● **What to work on**:
Wherever a line holds the word "field", copy that line from the data.

____

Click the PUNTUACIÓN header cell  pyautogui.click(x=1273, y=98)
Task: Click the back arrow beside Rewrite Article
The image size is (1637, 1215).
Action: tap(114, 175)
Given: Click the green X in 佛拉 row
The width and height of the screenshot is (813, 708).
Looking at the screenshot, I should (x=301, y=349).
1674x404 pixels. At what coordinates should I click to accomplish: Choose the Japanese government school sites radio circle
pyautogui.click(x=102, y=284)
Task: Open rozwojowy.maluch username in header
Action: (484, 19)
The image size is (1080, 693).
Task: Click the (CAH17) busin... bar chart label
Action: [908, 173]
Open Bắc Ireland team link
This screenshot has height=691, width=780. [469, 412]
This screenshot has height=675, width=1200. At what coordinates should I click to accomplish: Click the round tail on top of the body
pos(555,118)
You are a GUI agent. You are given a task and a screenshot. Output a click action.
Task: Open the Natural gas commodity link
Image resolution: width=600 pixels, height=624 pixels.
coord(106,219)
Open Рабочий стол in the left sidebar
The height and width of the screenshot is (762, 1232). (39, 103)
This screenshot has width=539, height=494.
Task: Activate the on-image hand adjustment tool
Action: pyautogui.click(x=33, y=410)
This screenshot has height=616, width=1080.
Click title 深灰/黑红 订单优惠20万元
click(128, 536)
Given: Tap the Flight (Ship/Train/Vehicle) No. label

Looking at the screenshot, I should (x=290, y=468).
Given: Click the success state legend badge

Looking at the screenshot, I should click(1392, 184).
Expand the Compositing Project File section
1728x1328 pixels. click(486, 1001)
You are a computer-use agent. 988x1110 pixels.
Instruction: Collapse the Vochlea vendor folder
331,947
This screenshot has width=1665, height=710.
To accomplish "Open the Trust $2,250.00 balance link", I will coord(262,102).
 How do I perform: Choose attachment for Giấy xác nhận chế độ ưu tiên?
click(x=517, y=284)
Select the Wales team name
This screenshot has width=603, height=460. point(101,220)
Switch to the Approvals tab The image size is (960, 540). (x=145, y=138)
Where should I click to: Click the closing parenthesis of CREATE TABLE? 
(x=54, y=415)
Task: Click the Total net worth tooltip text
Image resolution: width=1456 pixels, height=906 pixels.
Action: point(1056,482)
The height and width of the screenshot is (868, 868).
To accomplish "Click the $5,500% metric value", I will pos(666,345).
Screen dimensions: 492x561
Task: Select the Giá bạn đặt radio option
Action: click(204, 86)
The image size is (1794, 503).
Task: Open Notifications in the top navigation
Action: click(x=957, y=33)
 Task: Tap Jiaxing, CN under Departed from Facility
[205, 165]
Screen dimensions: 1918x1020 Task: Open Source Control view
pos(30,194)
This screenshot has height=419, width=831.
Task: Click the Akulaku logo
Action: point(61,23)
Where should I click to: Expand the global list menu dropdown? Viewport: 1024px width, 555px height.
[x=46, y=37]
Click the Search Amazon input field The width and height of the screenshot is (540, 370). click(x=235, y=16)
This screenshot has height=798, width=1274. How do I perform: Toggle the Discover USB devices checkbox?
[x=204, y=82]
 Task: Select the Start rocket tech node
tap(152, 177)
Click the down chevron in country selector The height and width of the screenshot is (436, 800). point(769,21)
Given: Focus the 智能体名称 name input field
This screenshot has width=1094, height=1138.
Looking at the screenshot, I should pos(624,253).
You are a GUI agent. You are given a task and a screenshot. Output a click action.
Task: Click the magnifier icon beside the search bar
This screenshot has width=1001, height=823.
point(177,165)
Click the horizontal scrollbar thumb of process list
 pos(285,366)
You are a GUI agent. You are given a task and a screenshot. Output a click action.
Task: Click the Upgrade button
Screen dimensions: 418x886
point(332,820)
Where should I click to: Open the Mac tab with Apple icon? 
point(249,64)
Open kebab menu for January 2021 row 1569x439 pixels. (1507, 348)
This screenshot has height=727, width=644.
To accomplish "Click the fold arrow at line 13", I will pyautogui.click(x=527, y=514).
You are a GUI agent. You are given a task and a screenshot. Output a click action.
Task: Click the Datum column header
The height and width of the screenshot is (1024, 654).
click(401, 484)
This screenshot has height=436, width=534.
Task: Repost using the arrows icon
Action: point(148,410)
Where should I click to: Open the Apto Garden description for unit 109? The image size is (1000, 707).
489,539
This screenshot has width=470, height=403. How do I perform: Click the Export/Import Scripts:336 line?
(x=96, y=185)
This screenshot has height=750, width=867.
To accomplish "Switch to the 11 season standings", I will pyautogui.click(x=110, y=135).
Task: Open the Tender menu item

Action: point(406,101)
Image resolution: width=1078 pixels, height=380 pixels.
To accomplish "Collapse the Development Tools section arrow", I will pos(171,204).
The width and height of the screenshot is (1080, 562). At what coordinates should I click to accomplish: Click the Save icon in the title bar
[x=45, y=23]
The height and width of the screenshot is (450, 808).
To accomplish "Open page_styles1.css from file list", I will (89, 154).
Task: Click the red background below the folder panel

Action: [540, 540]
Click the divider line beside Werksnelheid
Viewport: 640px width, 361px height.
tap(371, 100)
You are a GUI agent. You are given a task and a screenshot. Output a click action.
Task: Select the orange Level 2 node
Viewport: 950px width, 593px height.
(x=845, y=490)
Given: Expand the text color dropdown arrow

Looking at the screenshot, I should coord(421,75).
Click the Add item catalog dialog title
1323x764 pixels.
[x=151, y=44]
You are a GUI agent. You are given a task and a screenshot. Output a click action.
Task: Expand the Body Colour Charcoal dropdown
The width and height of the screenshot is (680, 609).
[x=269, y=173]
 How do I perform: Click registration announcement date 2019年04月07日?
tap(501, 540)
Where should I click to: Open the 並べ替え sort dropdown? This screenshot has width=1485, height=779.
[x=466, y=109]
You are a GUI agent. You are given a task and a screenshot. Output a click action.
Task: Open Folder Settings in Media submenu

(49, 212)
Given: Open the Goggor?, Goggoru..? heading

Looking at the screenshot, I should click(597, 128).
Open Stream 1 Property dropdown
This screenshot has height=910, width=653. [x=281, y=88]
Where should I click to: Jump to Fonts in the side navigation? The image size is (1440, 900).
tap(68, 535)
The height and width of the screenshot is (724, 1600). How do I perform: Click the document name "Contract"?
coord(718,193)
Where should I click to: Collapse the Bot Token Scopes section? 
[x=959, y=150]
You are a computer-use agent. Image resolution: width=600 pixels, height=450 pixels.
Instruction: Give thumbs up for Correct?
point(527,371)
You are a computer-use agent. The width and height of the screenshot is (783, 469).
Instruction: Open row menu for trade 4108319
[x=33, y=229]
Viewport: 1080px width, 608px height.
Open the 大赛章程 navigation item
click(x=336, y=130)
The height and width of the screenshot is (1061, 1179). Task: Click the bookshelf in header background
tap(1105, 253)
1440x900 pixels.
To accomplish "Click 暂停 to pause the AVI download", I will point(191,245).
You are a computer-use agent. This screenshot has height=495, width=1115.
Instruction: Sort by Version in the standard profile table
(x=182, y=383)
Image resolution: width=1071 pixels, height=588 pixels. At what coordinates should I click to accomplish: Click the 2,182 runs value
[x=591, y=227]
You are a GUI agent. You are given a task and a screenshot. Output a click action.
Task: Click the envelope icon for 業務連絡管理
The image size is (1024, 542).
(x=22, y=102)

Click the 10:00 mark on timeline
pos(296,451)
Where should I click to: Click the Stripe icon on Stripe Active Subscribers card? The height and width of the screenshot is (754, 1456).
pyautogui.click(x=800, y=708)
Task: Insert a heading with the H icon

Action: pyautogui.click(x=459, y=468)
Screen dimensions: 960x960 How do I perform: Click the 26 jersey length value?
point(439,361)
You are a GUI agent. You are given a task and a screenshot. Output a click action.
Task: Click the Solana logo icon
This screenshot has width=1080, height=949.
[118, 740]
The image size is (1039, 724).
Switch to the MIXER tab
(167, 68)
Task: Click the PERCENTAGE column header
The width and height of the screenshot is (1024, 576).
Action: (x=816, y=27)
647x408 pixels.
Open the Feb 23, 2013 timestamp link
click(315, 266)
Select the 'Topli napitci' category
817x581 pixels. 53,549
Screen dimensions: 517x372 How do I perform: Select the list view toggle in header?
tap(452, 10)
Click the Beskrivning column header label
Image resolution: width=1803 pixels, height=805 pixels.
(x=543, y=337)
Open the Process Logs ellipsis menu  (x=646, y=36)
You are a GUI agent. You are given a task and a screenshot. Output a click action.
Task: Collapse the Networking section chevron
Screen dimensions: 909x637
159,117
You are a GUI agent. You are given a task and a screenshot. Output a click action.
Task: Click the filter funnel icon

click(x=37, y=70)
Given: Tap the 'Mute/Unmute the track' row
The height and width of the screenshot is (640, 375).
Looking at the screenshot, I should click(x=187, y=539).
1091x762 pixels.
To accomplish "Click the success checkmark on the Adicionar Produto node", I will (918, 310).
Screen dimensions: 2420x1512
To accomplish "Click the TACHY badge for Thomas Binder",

____

● **Solution for this task**:
Click the Search Amazon input field The width and height of the screenshot is (540, 370). click(x=235, y=16)
Given: Focus the 智能体名称 name input field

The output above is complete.